This man was more then a friend. He was a father, husband, brother and a son. He held many occupations, enjoyed diversions, displayed passions and imperfections like all human beings. He was also a child of God. Though tormented and sick he was never forsaken. He deeply loved many and was unconditionally loved by many. In the end an addled brain led to a desperate alienation. Self medicating himself to find sanctuary in the hollow solace of prescription drugs and booze. It would in the end consume him. Enabling him to close the door on a life that family and friends diligently tried to keep ajar. All we wanted in return was his continued presence among us. My friend choose to slam the door shut.

Anger rises. We put so much into him. How could he slap us in the face like this? As we gathered about his coffin, in hushed whispers we sought out information, confirmation and consolation to alleviate a sense of guilt and quiet the shame that enveloped us. The deceased’s mother, shaking with Parkinson’s disease, stares down at a bare coffin holding the remains of her son. How much did she invest in this boy? She suckled him at her breast. She mothered him under her roof for two decades. She continued to mother him with a pervasive love that continued till the end. Did the child squander this love? Has this mother loved wastefully? I see no anger in her. Only a continued extension of her abundant love. “Sleep well my child. I’ll soon join you.” I could hear her coo silently to herself as she softly touched the burnished wood of her child’s casket. Any anger was mine, certainly not hers.

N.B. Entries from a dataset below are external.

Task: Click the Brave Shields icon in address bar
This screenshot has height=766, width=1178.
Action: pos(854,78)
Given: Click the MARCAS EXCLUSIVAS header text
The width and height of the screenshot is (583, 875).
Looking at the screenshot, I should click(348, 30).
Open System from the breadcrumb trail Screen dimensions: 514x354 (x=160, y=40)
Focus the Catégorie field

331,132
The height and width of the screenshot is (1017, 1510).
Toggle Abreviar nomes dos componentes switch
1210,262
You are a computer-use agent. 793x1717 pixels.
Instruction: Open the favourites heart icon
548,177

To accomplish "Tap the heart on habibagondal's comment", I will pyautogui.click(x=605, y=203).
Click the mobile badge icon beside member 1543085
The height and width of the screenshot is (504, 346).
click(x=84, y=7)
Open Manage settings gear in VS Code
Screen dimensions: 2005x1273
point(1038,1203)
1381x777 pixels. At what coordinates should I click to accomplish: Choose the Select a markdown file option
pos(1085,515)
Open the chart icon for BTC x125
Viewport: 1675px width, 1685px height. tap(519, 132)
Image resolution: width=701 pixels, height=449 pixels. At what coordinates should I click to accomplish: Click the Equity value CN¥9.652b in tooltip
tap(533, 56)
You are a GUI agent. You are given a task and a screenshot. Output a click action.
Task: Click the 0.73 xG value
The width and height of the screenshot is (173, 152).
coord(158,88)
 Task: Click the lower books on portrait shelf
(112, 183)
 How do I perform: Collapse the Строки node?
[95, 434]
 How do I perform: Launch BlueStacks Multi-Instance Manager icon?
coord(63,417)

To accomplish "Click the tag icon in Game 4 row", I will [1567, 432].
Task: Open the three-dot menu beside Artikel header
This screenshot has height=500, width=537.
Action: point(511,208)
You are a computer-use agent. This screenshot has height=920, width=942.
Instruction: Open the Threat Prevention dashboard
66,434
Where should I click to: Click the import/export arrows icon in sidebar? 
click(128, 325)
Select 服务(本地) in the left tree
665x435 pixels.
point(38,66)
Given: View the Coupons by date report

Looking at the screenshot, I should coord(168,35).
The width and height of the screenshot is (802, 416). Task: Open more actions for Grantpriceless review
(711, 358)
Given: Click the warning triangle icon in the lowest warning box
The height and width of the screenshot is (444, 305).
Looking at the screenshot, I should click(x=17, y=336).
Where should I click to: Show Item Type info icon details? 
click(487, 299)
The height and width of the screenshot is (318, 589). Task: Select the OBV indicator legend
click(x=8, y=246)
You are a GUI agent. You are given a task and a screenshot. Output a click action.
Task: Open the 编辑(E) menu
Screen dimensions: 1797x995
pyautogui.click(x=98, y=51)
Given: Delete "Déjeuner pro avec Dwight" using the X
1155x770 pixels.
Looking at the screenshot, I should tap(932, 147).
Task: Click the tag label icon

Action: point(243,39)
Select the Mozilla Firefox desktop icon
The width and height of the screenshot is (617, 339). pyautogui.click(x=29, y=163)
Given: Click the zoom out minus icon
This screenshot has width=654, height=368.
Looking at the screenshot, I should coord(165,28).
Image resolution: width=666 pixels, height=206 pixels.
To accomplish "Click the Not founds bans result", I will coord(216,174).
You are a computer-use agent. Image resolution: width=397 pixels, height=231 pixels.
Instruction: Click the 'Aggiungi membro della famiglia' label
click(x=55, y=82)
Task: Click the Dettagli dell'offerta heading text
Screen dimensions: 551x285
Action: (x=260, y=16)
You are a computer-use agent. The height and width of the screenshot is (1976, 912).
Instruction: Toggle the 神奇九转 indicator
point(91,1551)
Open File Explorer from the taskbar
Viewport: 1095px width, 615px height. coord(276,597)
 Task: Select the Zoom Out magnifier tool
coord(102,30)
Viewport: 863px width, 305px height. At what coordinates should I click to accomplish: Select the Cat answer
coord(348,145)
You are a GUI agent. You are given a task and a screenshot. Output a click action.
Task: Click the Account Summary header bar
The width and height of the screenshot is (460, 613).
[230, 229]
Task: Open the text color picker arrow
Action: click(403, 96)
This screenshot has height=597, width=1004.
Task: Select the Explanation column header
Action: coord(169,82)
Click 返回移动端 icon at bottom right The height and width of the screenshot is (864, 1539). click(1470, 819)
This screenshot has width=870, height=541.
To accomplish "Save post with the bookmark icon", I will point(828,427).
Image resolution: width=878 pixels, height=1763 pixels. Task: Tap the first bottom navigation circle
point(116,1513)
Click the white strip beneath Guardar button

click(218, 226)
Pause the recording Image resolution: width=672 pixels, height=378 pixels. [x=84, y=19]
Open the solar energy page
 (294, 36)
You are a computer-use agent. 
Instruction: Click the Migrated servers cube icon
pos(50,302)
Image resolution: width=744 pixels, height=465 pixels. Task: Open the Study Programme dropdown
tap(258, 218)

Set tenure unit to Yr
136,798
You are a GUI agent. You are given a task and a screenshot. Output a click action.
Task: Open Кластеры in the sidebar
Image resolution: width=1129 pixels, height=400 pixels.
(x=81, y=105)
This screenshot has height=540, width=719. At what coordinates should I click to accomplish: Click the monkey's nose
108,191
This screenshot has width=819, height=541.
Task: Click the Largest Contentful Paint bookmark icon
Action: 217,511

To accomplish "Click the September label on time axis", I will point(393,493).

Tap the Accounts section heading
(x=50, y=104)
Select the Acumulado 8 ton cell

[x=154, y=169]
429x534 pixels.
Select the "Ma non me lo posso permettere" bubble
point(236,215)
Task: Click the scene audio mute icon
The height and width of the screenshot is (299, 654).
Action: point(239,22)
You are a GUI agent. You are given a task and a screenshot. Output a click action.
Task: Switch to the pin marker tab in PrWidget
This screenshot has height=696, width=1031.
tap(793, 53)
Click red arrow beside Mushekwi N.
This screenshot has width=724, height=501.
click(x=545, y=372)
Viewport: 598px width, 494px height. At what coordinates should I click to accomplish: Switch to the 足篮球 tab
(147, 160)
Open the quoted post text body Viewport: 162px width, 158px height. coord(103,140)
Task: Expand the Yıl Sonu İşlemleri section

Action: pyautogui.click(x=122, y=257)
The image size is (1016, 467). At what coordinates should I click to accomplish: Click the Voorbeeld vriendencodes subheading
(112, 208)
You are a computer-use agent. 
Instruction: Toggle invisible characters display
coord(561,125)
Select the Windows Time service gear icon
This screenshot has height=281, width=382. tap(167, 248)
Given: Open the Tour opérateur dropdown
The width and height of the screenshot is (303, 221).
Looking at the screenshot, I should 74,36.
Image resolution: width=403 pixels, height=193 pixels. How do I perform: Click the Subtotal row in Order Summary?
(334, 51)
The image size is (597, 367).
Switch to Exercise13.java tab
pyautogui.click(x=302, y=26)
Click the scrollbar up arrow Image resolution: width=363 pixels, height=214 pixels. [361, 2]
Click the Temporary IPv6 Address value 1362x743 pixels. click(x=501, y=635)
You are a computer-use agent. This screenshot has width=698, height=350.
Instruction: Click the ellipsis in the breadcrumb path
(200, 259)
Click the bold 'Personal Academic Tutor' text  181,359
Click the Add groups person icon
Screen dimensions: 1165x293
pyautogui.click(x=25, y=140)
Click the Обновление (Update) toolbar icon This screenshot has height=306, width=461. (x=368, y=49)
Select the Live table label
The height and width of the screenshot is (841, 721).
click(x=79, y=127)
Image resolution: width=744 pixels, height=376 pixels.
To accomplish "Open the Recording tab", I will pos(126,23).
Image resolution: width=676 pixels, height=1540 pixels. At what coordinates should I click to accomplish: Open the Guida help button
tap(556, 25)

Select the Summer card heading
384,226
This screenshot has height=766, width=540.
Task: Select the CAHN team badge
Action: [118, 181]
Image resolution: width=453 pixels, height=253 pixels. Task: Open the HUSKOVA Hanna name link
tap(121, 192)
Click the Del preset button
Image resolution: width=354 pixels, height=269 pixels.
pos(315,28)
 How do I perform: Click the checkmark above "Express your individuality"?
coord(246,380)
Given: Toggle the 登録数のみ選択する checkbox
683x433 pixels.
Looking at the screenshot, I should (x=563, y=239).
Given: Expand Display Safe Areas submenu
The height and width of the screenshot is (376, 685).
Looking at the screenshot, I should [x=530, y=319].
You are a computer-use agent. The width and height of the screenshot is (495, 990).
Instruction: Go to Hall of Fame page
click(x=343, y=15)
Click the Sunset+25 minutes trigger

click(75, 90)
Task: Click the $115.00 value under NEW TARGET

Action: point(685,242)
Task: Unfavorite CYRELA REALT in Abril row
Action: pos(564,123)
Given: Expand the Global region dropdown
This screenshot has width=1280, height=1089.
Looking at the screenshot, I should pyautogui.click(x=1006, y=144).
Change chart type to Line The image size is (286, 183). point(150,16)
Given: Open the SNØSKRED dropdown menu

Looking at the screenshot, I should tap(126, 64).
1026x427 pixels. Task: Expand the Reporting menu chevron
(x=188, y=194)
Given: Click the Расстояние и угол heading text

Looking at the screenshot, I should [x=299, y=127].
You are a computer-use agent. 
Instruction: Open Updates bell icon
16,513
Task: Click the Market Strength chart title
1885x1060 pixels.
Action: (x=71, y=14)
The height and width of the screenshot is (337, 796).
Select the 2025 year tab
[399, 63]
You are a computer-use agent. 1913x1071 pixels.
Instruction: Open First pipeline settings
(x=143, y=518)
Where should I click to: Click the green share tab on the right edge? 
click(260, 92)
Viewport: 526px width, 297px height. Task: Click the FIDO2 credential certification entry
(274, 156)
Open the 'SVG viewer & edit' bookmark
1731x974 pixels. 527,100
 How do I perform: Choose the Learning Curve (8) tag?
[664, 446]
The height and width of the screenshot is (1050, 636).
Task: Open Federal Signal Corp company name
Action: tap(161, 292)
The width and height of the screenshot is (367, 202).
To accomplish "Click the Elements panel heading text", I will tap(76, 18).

My friend’s sisters were his loving attendants to the end. They were heroic in a desperate attempt to save their beloved brother. They gave him refuge under their roof. They nursed him within the sanctuary of family. One may think that their deeds of heroism now matter little or count for less. But such shamelessly squandered love is what our hurting world needs more of today. I marvel and cherish their example, as I witness one sister arrange an errant ribbon on the cluster of roses sitting atop the casket. A loving touch, a caring hand, an attending heart remembered to bring their brothers beloved Boston Red Sox cap also placed on the casket.

My friend’s daughters and former wife arrived to the service late. One daughter entered the crowded room nestling flowers. She moved quickly toward her father’s casket. Her expression was like that of a child racing toward a Christmas tree on the blessed morning. Did Santa come? Is it really here? Has this thing arrived? Her breakdown into tears confirmed her worst suspicion. A terrible expectation realized. Her father was really dead. Now laying in state in a room full of awkward people. The other daughter fraught with grief remains in the protective arms of her loving aunt. She sobs into the woman’s bosom. Tears saturate her blouse. Women absorb the pain and transform it into strength and a curious wisdom that remembers how to endure future pains to come.

How do you approach the daughters of the deceased? What can you say that has any meaning to them during the nadir of their young lives? How do you expect them to understand the sincerity of your pain when theirs is fathomless? You fear for them. Has the actions of their father bound them to a lifetime quest to seek answers to questions that cannot be answered, motives that cannot be understood, truths that will remain forever hidden?

The grace of my friend’s former wife was sorely tested. She is devastated to discover her ex husbands casket on display at the front of a crowded room. She sobbed, embracing and kissing many as she made her way toward the casket. Her painful separation from my friend after 27 years of marriage was difficult for her but was a consequence of her husbands spiral of decline. She loved him greatly and it was greatly returned to her by my friend. College sweethearts, they joined together in a youthful promise to love and endure all things as one. I pray she isn’t consumed by the demons of nostalgia and fall into a black hole of guilt. I don’t think that will be. She is a spiritually centered, emotionally healthy woman. She does yoga. Her next life chapters are waiting to be written.

On the day they were married I wore a new gray suit and tie to the affair. During the cocktail party a man played musical glasses. It was a bit quixotic and it stamped their union as something that was uniquely blessed. I liked it very much. I also liked the open bar. I got sloshed. As I would continue to do until I got sober 27 years later.

My friend knew of my sobriety and participation within AA. I asked him to join me at a meeting one week before he died. He left a message on my cell phone. He said he was going off to rehab to start the process of recovery. He said he would call me when he got out. He left the rehab after one day because of insufficient insurance coverage, checked into a hotel room and killed himself.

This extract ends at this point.